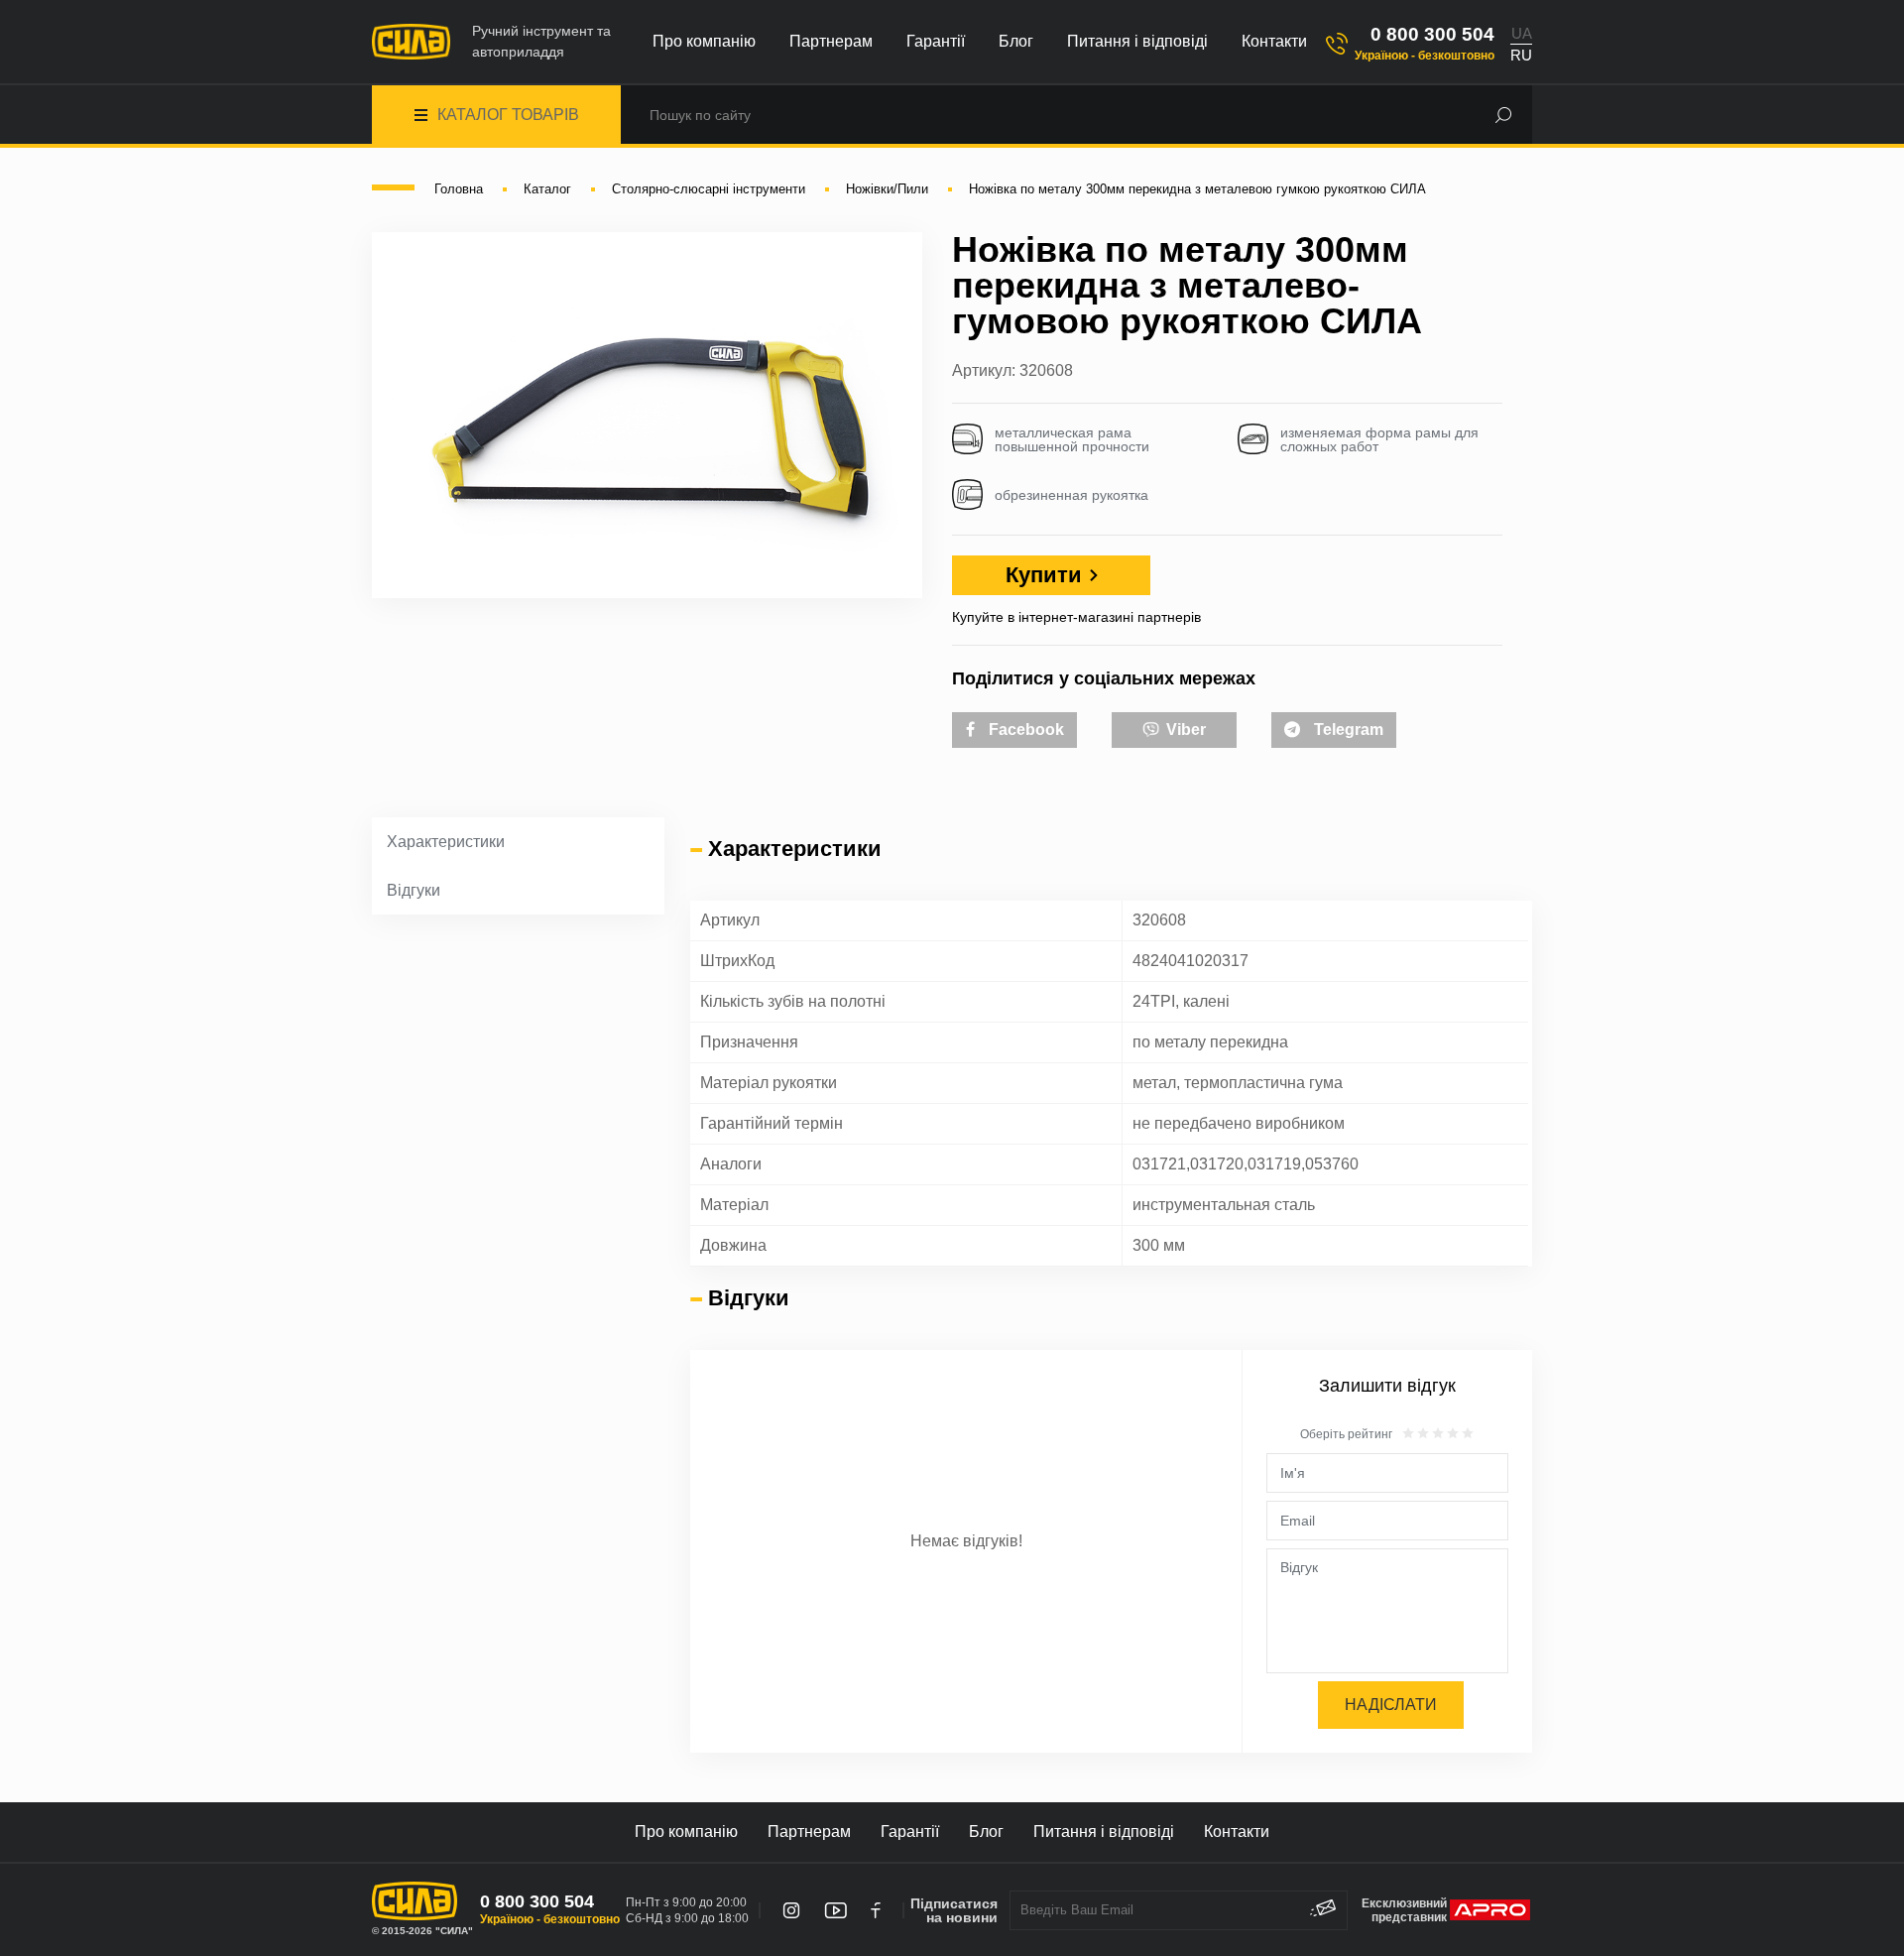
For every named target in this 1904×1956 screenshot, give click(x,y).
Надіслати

==

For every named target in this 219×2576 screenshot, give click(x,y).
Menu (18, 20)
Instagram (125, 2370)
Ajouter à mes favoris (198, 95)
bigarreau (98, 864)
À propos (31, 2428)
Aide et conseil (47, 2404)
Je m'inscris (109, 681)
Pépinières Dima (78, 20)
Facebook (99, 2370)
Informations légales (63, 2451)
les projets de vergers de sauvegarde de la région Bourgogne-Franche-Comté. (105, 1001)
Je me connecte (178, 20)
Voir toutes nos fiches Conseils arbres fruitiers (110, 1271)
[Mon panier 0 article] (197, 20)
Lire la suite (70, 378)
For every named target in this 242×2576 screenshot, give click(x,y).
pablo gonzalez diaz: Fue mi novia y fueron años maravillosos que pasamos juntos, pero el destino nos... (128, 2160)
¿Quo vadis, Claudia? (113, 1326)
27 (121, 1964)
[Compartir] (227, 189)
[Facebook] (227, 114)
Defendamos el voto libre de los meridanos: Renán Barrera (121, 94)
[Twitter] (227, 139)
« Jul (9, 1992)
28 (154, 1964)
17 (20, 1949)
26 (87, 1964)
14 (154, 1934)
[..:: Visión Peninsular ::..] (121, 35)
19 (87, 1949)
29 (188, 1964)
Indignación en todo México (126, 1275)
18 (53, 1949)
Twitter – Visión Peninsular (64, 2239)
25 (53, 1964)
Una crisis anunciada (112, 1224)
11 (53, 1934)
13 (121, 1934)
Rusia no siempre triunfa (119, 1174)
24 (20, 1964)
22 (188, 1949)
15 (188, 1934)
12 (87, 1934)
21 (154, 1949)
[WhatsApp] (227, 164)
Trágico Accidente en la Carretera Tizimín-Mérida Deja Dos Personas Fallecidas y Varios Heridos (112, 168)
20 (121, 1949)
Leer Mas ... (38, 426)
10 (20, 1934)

...

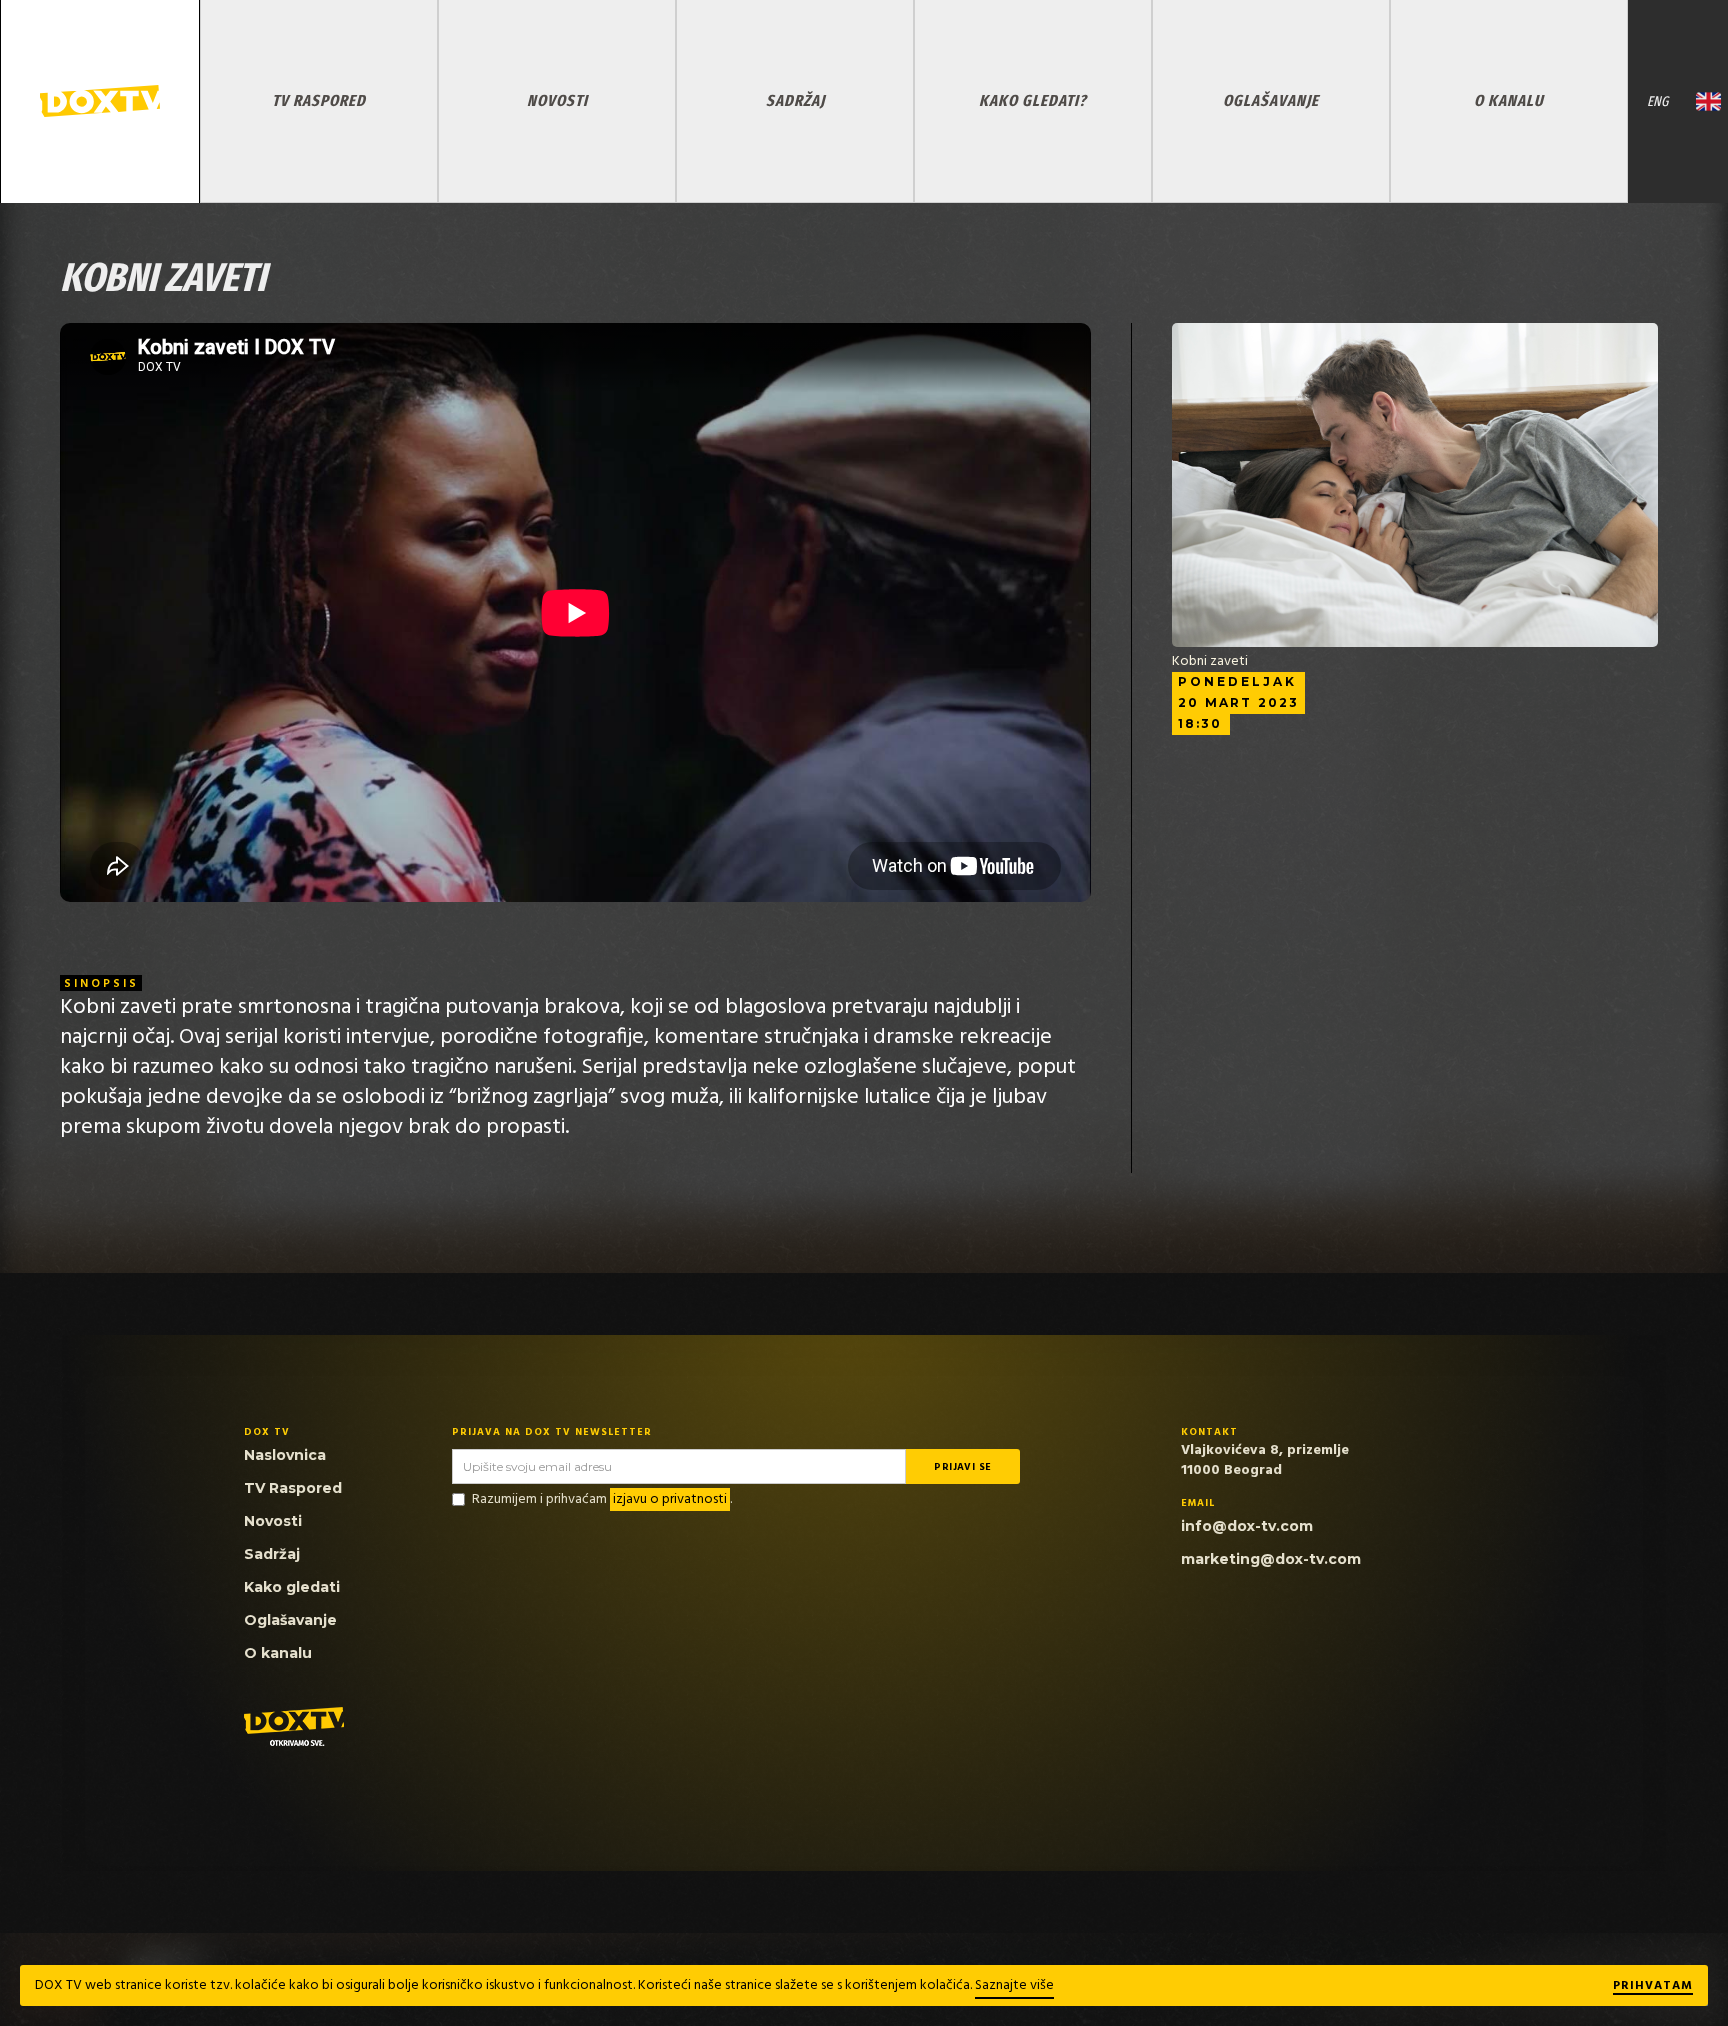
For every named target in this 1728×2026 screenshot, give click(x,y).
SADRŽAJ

§ **Exercise requirements**
Return, word for word, the lines of the data above from the line with "À propos (31, 2428)" through the line with "[Facebook] (227, 114)", inclusive.

§ **Output**
À propos (31, 2428)
Aide et conseil (47, 2404)
Je m'inscris (109, 681)
Pépinières Dima (78, 20)
Facebook (99, 2370)
Informations légales (63, 2451)
les projets de vergers de sauvegarde de la région Bourgogne-Franche-Comté. (105, 1001)
Je me connecte (178, 20)
Voir toutes nos fiches Conseils arbres fruitiers (110, 1271)
[Mon panier 0 article] (197, 20)
Lire la suite (70, 378)
For every named target in this 242×2576 screenshot, give click(x,y).
pablo gonzalez diaz: Fue mi novia y fueron años maravillosos que pasamos juntos, pero el destino nos... (128, 2160)
¿Quo vadis, Claudia? (113, 1326)
27 (121, 1964)
[Compartir] (227, 189)
[Facebook] (227, 114)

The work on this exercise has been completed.